> The data:
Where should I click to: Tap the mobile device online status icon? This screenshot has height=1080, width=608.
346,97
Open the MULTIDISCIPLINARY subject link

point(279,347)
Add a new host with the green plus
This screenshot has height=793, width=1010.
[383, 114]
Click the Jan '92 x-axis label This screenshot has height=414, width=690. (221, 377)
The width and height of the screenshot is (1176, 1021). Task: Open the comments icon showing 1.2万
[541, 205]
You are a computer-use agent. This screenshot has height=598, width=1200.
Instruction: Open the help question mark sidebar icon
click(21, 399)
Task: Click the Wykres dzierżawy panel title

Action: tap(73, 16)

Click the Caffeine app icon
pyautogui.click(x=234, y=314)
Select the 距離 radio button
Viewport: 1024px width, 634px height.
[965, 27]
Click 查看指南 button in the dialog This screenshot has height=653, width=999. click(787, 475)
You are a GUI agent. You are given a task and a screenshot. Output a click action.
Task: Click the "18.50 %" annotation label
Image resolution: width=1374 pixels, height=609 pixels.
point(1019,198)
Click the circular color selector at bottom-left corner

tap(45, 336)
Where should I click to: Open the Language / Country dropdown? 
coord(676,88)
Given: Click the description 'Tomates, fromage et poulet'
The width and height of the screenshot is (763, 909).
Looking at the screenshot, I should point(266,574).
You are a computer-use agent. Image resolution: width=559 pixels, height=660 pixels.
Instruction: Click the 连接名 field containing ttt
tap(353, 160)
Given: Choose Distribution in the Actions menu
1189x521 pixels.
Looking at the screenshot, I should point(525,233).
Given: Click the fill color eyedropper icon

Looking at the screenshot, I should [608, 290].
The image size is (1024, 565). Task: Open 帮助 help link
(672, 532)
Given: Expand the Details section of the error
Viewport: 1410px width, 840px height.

> Work order: Repeat the data word for word, leaving out no line.

> Problem solution:
Where should I click to: Tap the mobile device online status icon? This screenshot has height=1080, width=608.
346,97
Open the MULTIDISCIPLINARY subject link

point(279,347)
Add a new host with the green plus
This screenshot has height=793, width=1010.
[383, 114]
Click the Jan '92 x-axis label This screenshot has height=414, width=690. (221, 377)
The width and height of the screenshot is (1176, 1021). Task: Open the comments icon showing 1.2万
[541, 205]
You are a computer-use agent. This screenshot has height=598, width=1200.
Instruction: Open the help question mark sidebar icon
click(21, 399)
Task: Click the Wykres dzierżawy panel title

Action: tap(73, 16)

Click the Caffeine app icon
pyautogui.click(x=234, y=314)
Select the 距離 radio button
Viewport: 1024px width, 634px height.
[965, 27]
Click 查看指南 button in the dialog This screenshot has height=653, width=999. click(787, 475)
You are a GUI agent. You are given a task and a screenshot. Output a click action.
Task: Click the "18.50 %" annotation label
Image resolution: width=1374 pixels, height=609 pixels.
point(1019,198)
Click the circular color selector at bottom-left corner

tap(45, 336)
Where should I click to: Open the Language / Country dropdown? 
coord(676,88)
Given: Click the description 'Tomates, fromage et poulet'
The width and height of the screenshot is (763, 909).
Looking at the screenshot, I should point(266,574).
You are a computer-use agent. Image resolution: width=559 pixels, height=660 pixels.
Instruction: Click the 连接名 field containing ttt
tap(353, 160)
Given: Choose Distribution in the Actions menu
1189x521 pixels.
Looking at the screenshot, I should point(525,233).
Given: Click the fill color eyedropper icon

Looking at the screenshot, I should [608, 290].
The image size is (1024, 565). Task: Open 帮助 help link
(672, 532)
Given: Expand the Details section of the error
Viewport: 1410px width, 840px height.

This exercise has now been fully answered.